## TRY IT
For every record here, output an exact copy.

## INFORMATION
****

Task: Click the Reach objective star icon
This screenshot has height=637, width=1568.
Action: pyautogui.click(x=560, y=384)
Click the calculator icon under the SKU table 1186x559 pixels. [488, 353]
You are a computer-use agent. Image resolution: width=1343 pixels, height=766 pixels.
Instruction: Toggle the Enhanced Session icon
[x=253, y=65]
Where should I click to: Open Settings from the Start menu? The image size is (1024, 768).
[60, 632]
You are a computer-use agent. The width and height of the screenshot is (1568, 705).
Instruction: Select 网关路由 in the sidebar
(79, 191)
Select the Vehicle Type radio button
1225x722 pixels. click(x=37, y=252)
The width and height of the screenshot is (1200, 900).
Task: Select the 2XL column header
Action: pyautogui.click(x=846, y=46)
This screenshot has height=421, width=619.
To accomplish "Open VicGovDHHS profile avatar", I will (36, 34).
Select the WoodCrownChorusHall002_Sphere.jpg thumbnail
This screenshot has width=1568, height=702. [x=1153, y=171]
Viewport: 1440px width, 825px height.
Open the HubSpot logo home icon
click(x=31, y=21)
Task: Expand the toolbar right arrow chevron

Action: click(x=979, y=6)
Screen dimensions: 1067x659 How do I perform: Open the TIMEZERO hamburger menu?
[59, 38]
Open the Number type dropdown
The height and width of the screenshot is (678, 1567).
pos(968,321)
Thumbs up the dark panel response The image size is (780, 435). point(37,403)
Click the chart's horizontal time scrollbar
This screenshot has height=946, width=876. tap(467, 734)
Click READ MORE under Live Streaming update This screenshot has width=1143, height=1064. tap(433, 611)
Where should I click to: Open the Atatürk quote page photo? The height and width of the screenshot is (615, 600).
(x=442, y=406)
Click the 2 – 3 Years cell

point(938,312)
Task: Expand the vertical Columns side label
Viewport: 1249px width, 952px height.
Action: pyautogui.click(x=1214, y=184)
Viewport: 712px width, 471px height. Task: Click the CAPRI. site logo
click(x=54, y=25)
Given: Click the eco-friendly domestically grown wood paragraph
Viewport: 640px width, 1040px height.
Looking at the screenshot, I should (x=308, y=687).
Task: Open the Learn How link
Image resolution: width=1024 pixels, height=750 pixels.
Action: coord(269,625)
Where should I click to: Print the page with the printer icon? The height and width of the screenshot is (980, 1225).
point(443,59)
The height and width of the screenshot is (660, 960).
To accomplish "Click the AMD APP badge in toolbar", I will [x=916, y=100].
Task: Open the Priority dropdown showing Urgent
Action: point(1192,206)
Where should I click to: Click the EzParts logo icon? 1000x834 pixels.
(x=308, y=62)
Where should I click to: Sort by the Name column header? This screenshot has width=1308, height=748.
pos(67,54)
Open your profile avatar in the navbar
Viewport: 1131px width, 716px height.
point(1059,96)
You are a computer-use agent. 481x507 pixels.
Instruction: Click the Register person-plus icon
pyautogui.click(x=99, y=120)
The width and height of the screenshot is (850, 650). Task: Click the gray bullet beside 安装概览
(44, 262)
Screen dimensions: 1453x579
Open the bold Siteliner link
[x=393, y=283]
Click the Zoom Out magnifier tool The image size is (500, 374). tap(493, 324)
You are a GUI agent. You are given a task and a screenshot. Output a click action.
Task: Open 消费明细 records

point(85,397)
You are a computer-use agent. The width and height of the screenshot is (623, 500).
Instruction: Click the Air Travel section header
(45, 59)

****

## EXPECTED ANSWER
Task: Click the Reach objective star icon
This screenshot has height=637, width=1568.
Action: pyautogui.click(x=560, y=384)
Click the calculator icon under the SKU table 1186x559 pixels. [488, 353]
You are a computer-use agent. Image resolution: width=1343 pixels, height=766 pixels.
Instruction: Toggle the Enhanced Session icon
[x=253, y=65]
Where should I click to: Open Settings from the Start menu? The image size is (1024, 768).
[60, 632]
You are a computer-use agent. The width and height of the screenshot is (1568, 705).
Instruction: Select 网关路由 in the sidebar
(79, 191)
Select the Vehicle Type radio button
1225x722 pixels. click(x=37, y=252)
The width and height of the screenshot is (1200, 900).
Task: Select the 2XL column header
Action: pyautogui.click(x=846, y=46)
This screenshot has height=421, width=619.
To accomplish "Open VicGovDHHS profile avatar", I will (36, 34).
Select the WoodCrownChorusHall002_Sphere.jpg thumbnail
This screenshot has width=1568, height=702. [x=1153, y=171]
Viewport: 1440px width, 825px height.
Open the HubSpot logo home icon
click(x=31, y=21)
Task: Expand the toolbar right arrow chevron

Action: click(x=979, y=6)
Screen dimensions: 1067x659 How do I perform: Open the TIMEZERO hamburger menu?
[59, 38]
Open the Number type dropdown
The height and width of the screenshot is (678, 1567).
pos(968,321)
Thumbs up the dark panel response The image size is (780, 435). point(37,403)
Click the chart's horizontal time scrollbar
This screenshot has height=946, width=876. tap(467, 734)
Click READ MORE under Live Streaming update This screenshot has width=1143, height=1064. tap(433, 611)
Where should I click to: Open the Atatürk quote page photo? The height and width of the screenshot is (615, 600).
(x=442, y=406)
Click the 2 – 3 Years cell

point(938,312)
Task: Expand the vertical Columns side label
Viewport: 1249px width, 952px height.
Action: pyautogui.click(x=1214, y=184)
Viewport: 712px width, 471px height. Task: Click the CAPRI. site logo
click(x=54, y=25)
Given: Click the eco-friendly domestically grown wood paragraph
Viewport: 640px width, 1040px height.
Looking at the screenshot, I should (x=308, y=687).
Task: Open the Learn How link
Image resolution: width=1024 pixels, height=750 pixels.
Action: coord(269,625)
Where should I click to: Print the page with the printer icon? The height and width of the screenshot is (980, 1225).
point(443,59)
The height and width of the screenshot is (660, 960).
To accomplish "Click the AMD APP badge in toolbar", I will [x=916, y=100].
Task: Open the Priority dropdown showing Urgent
Action: point(1192,206)
Where should I click to: Click the EzParts logo icon? 1000x834 pixels.
(x=308, y=62)
Where should I click to: Sort by the Name column header? This screenshot has width=1308, height=748.
pos(67,54)
Open your profile avatar in the navbar
Viewport: 1131px width, 716px height.
point(1059,96)
You are a computer-use agent. 481x507 pixels.
Instruction: Click the Register person-plus icon
pyautogui.click(x=99, y=120)
The width and height of the screenshot is (850, 650). Task: Click the gray bullet beside 安装概览
(44, 262)
Screen dimensions: 1453x579
Open the bold Siteliner link
[x=393, y=283]
Click the Zoom Out magnifier tool The image size is (500, 374). tap(493, 324)
You are a GUI agent. You are given a task and a screenshot. Output a click action.
Task: Open 消费明细 records

point(85,397)
You are a computer-use agent. The width and height of the screenshot is (623, 500).
Instruction: Click the Air Travel section header
(45, 59)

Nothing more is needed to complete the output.